▸ **Collected data**
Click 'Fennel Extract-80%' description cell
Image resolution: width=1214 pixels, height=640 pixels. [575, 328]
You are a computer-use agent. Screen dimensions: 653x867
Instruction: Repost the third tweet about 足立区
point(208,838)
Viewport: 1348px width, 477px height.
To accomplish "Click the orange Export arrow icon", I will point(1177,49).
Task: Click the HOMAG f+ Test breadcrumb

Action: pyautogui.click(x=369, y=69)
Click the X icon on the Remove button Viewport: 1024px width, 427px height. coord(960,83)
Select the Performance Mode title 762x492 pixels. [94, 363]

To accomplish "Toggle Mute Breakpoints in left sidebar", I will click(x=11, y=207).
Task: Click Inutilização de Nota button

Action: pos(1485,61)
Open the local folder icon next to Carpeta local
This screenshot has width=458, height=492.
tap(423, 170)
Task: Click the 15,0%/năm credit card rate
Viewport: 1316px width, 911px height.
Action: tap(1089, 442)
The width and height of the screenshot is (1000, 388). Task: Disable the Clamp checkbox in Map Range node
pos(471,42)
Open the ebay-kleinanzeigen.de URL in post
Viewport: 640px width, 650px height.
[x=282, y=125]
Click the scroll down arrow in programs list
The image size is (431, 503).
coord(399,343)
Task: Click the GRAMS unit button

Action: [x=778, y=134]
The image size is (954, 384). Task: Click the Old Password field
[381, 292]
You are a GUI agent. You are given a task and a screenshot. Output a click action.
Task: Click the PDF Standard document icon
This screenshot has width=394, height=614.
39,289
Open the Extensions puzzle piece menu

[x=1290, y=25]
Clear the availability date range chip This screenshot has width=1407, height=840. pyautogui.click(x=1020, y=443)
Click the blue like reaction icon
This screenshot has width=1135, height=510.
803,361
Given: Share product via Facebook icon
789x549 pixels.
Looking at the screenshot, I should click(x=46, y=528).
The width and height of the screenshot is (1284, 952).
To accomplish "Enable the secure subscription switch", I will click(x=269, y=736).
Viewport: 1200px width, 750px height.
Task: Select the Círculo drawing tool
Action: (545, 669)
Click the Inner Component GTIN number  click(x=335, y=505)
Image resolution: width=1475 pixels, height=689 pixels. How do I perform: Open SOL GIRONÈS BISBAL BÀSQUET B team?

▸ **WORK TO BE COMPLETED**
The expected answer is a copy of each line in the records that holds the word "arrow".

▸ **EXERCISE RESULT**
To accomplish "Click the orange Export arrow icon", I will point(1177,49).
Click the scroll down arrow in programs list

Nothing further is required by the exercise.